VROOM! VROOM! The Ukiah Speedway roars back into action Saturday night with a full schedule of car races peeling out at 5pm. A fireworks display commences after dark, the first fireworks in Ukiah in five years. The track was closed for four months due mostly to Dirt Gate, a mini-scandal kicked off by Bruce Richard, boss at the Mendocino Transit Authority. Site prep for Richard's lavish new bus barn and office suite required removal of contaminated soil. Richard, in a deal whose particulars still aren't known, arranged for the soil to be hauled out to the Ukiah Fairgrounds where it was used to firm up the track. When it was discovered that some of the soil was placed hazardously near a children's play area, and was considered hazardous no matter where it was placed, the dirt had to again be hauled to distant landfills. Racing was delayed, the track's long-time director went broke, a new organizer had to be found, and Richard got a raise. All-in-all, an Only In Mendo series of events.

________________________

▶ [Written problem]:
Please answer these from the Ukiah Speedway item:
(a) At what time do Saturday's races begin?
(b) For how long was the track closed?
(c) Who is the boss at the Mendocino Transit Authority?
You won't need the material that comes after this.

▶ [Recorded information]:
________________________

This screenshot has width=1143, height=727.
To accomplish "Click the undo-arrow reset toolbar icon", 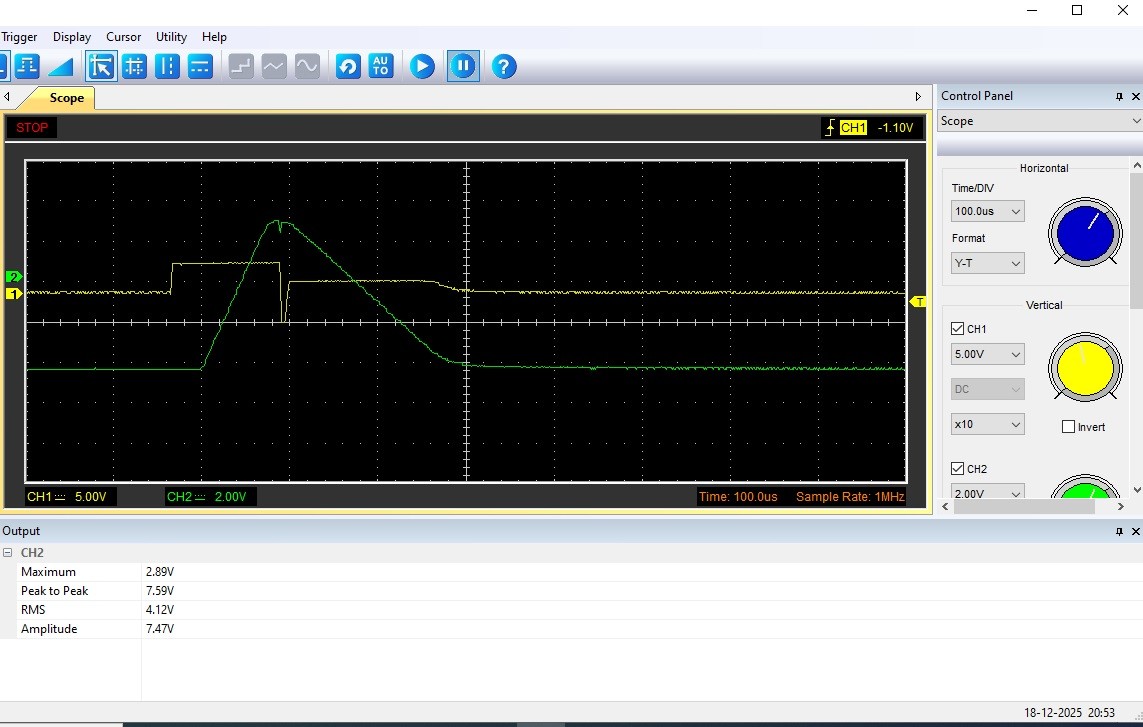I will pyautogui.click(x=348, y=67).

________________________

▶ [Complete output]:
(a) 5pm
(b) Four months
(c) Bruce Richard